(Collected data)
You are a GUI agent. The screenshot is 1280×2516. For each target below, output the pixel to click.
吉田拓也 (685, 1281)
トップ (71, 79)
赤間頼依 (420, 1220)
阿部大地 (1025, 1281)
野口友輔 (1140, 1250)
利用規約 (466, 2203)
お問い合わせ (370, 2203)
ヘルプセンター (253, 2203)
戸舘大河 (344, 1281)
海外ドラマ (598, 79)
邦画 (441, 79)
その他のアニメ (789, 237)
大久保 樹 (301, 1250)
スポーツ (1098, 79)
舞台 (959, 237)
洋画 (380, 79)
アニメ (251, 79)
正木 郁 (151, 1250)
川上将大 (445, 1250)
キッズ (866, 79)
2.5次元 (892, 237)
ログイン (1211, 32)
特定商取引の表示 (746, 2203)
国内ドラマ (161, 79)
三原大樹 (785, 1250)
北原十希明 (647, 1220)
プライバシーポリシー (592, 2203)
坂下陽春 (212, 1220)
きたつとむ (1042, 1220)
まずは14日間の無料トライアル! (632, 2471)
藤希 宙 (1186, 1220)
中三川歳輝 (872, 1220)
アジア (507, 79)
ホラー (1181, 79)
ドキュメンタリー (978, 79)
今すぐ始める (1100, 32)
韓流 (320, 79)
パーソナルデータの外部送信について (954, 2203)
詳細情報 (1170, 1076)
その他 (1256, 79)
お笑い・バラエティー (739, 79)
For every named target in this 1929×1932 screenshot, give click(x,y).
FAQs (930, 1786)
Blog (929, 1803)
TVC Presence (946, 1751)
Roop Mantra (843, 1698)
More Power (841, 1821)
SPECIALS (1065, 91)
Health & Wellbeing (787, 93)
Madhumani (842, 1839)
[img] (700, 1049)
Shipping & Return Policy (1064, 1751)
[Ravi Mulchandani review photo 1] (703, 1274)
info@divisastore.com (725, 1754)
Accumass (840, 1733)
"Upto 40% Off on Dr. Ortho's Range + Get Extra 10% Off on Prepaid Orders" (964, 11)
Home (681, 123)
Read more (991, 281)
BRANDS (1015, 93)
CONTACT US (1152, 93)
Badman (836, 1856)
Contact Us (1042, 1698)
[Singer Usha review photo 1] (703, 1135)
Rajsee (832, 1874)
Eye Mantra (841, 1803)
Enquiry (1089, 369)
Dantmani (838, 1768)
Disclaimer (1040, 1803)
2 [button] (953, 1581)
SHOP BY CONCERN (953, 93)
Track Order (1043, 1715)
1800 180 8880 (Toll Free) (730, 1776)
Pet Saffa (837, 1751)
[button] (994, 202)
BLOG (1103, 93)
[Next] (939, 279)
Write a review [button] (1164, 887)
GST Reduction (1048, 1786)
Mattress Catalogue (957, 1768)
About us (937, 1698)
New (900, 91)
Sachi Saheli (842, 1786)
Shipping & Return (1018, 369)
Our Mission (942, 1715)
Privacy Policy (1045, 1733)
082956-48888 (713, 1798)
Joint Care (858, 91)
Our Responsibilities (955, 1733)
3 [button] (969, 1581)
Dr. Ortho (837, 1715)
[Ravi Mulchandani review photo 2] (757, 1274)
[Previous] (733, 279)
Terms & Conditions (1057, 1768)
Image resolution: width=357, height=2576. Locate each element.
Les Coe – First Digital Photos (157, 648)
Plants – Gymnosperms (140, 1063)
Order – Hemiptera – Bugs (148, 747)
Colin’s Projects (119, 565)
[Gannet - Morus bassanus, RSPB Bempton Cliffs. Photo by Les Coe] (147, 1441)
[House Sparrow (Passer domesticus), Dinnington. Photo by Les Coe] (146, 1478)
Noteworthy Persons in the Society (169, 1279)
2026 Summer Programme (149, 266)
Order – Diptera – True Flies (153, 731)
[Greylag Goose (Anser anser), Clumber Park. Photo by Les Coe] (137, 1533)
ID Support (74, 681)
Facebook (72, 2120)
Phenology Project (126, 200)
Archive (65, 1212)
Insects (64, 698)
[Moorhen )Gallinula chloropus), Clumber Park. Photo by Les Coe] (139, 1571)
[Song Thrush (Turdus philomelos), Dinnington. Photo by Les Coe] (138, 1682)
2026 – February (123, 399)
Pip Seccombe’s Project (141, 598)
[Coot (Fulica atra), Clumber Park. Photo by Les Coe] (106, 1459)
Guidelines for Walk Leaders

**TASK TO COMPLETE**
Word for word, return the lines from the one holding "Archive (65, 1212)" through the end of the entries above.

**SOLUTION**
Archive (65, 1212)
Insects (64, 698)
[Moorhen )Gallinula chloropus), Clumber Park. Photo by Les Coe] (139, 1571)
[Song Thrush (Turdus philomelos), Dinnington. Photo by Les Coe] (138, 1682)
2026 – February (123, 399)
Pip Seccombe’s Project (141, 598)
[Coot (Fulica atra), Clumber Park. Photo by Les Coe] (106, 1459)
Guidelines for Walk Leaders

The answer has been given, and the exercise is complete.